__Requirement__
Your answer should be the full set of records, printed exactly as they stand.

Data extracted from a collection
..........

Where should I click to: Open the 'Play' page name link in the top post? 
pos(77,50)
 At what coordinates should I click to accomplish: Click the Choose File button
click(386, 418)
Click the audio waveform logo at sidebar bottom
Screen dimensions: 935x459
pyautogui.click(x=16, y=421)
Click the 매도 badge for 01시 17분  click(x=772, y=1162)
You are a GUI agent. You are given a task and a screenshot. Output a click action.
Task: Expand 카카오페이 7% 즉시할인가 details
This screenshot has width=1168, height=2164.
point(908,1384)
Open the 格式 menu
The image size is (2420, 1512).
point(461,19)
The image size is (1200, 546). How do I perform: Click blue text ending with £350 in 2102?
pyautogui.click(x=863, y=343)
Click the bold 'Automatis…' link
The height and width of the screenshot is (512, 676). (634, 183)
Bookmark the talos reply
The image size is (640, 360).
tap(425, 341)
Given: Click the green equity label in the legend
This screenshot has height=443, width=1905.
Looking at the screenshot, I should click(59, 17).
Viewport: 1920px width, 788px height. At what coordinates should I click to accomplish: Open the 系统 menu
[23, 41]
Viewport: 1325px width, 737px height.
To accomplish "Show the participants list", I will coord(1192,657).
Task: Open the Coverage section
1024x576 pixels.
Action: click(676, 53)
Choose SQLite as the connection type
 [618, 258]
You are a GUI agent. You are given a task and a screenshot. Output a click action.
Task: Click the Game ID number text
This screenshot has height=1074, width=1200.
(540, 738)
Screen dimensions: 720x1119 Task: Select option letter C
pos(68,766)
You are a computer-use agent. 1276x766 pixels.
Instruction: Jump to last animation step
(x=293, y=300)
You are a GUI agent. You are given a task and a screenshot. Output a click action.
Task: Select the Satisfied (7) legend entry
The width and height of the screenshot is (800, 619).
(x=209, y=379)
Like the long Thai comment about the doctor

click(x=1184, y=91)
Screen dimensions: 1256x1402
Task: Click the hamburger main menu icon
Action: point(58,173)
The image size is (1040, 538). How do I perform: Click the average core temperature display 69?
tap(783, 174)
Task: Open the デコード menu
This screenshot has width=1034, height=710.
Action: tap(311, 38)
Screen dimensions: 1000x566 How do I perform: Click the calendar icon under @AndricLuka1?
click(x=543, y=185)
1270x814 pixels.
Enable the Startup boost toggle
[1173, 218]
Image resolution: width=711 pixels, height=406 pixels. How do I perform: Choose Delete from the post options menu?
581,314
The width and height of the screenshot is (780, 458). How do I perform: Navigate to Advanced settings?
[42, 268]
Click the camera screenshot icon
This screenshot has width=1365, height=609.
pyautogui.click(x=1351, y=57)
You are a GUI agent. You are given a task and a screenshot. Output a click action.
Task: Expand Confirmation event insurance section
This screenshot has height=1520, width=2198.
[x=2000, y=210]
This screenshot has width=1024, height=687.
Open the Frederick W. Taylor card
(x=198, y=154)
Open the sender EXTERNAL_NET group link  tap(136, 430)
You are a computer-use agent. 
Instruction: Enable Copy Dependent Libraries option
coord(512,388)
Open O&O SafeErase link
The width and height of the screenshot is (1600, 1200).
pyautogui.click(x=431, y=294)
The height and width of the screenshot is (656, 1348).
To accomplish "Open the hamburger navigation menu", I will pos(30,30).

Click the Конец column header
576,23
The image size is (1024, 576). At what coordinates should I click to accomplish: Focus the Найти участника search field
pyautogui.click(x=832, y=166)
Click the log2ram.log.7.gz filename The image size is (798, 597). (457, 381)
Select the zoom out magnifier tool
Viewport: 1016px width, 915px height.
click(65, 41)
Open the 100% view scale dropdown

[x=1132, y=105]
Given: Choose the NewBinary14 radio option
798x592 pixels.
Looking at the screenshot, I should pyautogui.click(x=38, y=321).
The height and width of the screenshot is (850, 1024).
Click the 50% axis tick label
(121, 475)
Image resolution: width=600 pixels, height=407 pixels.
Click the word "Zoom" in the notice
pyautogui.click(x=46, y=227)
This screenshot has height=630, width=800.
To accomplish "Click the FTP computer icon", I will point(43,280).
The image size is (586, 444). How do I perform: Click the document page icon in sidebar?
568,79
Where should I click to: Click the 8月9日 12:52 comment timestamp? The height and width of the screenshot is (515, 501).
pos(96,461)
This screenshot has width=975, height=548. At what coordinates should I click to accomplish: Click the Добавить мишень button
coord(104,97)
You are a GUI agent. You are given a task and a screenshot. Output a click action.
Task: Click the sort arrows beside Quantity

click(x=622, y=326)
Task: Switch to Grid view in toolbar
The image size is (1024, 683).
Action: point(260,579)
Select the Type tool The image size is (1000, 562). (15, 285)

..........

__Solution for this task__
Where should I click to: Open the 'Play' page name link in the top post? 
pos(77,50)
 At what coordinates should I click to accomplish: Click the Choose File button
click(386, 418)
Click the audio waveform logo at sidebar bottom
Screen dimensions: 935x459
pyautogui.click(x=16, y=421)
Click the 매도 badge for 01시 17분  click(x=772, y=1162)
You are a GUI agent. You are given a task and a screenshot. Output a click action.
Task: Expand 카카오페이 7% 즉시할인가 details
This screenshot has width=1168, height=2164.
point(908,1384)
Open the 格式 menu
The image size is (2420, 1512).
point(461,19)
The image size is (1200, 546). How do I perform: Click blue text ending with £350 in 2102?
pyautogui.click(x=863, y=343)
Click the bold 'Automatis…' link
The height and width of the screenshot is (512, 676). (634, 183)
Bookmark the talos reply
The image size is (640, 360).
tap(425, 341)
Given: Click the green equity label in the legend
This screenshot has height=443, width=1905.
Looking at the screenshot, I should click(59, 17).
Viewport: 1920px width, 788px height. At what coordinates should I click to accomplish: Open the 系统 menu
[23, 41]
Viewport: 1325px width, 737px height.
To accomplish "Show the participants list", I will coord(1192,657).
Task: Open the Coverage section
1024x576 pixels.
Action: click(676, 53)
Choose SQLite as the connection type
 [618, 258]
You are a GUI agent. You are given a task and a screenshot. Output a click action.
Task: Click the Game ID number text
This screenshot has height=1074, width=1200.
(540, 738)
Screen dimensions: 720x1119 Task: Select option letter C
pos(68,766)
You are a computer-use agent. 1276x766 pixels.
Instruction: Jump to last animation step
(x=293, y=300)
You are a GUI agent. You are given a task and a screenshot. Output a click action.
Task: Select the Satisfied (7) legend entry
The width and height of the screenshot is (800, 619).
(x=209, y=379)
Like the long Thai comment about the doctor

click(x=1184, y=91)
Screen dimensions: 1256x1402
Task: Click the hamburger main menu icon
Action: point(58,173)
The image size is (1040, 538). How do I perform: Click the average core temperature display 69?
tap(783, 174)
Task: Open the デコード menu
This screenshot has width=1034, height=710.
Action: tap(311, 38)
Screen dimensions: 1000x566 How do I perform: Click the calendar icon under @AndricLuka1?
click(x=543, y=185)
1270x814 pixels.
Enable the Startup boost toggle
[1173, 218]
Image resolution: width=711 pixels, height=406 pixels. How do I perform: Choose Delete from the post options menu?
581,314
The width and height of the screenshot is (780, 458). How do I perform: Navigate to Advanced settings?
[42, 268]
Click the camera screenshot icon
This screenshot has width=1365, height=609.
pyautogui.click(x=1351, y=57)
You are a GUI agent. You are given a task and a screenshot. Output a click action.
Task: Expand Confirmation event insurance section
This screenshot has height=1520, width=2198.
[x=2000, y=210]
This screenshot has width=1024, height=687.
Open the Frederick W. Taylor card
(x=198, y=154)
Open the sender EXTERNAL_NET group link  tap(136, 430)
You are a computer-use agent. 
Instruction: Enable Copy Dependent Libraries option
coord(512,388)
Open O&O SafeErase link
The width and height of the screenshot is (1600, 1200).
pyautogui.click(x=431, y=294)
The height and width of the screenshot is (656, 1348).
To accomplish "Open the hamburger navigation menu", I will pos(30,30).

Click the Конец column header
576,23
The image size is (1024, 576). At what coordinates should I click to accomplish: Focus the Найти участника search field
pyautogui.click(x=832, y=166)
Click the log2ram.log.7.gz filename The image size is (798, 597). (457, 381)
Select the zoom out magnifier tool
Viewport: 1016px width, 915px height.
click(65, 41)
Open the 100% view scale dropdown

[x=1132, y=105]
Given: Choose the NewBinary14 radio option
798x592 pixels.
Looking at the screenshot, I should pyautogui.click(x=38, y=321).
The height and width of the screenshot is (850, 1024).
Click the 50% axis tick label
(121, 475)
Image resolution: width=600 pixels, height=407 pixels.
Click the word "Zoom" in the notice
pyautogui.click(x=46, y=227)
This screenshot has height=630, width=800.
To accomplish "Click the FTP computer icon", I will point(43,280).
The image size is (586, 444). How do I perform: Click the document page icon in sidebar?
568,79
Where should I click to: Click the 8月9日 12:52 comment timestamp? The height and width of the screenshot is (515, 501).
pos(96,461)
This screenshot has width=975, height=548. At what coordinates should I click to accomplish: Click the Добавить мишень button
coord(104,97)
You are a GUI agent. You are given a task and a screenshot. Output a click action.
Task: Click the sort arrows beside Quantity

click(x=622, y=326)
Task: Switch to Grid view in toolbar
The image size is (1024, 683).
Action: point(260,579)
Select the Type tool The image size is (1000, 562). (15, 285)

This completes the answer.